Collected data:
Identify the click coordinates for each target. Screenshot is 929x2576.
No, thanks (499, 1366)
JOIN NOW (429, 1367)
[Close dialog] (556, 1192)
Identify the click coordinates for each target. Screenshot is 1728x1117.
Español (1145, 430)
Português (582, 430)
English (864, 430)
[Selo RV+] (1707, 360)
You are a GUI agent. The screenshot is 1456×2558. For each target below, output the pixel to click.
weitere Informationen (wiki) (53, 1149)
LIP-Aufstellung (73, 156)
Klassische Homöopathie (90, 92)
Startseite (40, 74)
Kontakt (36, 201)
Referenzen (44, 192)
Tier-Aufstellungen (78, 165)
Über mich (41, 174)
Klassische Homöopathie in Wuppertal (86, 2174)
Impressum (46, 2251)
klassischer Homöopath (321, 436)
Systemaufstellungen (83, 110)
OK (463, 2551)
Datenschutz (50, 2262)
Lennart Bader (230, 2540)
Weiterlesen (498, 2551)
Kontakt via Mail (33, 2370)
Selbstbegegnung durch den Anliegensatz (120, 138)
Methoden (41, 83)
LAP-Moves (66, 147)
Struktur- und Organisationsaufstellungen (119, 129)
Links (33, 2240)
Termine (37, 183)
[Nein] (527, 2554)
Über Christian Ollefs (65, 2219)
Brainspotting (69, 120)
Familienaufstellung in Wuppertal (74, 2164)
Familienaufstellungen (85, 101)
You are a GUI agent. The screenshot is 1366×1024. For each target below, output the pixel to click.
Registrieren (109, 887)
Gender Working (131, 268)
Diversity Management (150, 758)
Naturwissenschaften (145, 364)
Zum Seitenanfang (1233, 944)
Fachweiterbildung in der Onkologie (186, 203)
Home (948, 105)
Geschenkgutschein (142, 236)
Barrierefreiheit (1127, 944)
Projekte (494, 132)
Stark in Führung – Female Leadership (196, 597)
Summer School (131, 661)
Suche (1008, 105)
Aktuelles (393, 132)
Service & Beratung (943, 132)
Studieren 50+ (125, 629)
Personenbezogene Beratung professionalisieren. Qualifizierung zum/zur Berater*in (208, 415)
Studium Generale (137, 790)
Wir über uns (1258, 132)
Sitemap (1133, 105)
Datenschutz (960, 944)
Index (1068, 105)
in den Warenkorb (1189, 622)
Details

■ Assignment: Tally up the lines above containing "below"; the number is the full answer.

■ The completed task: 2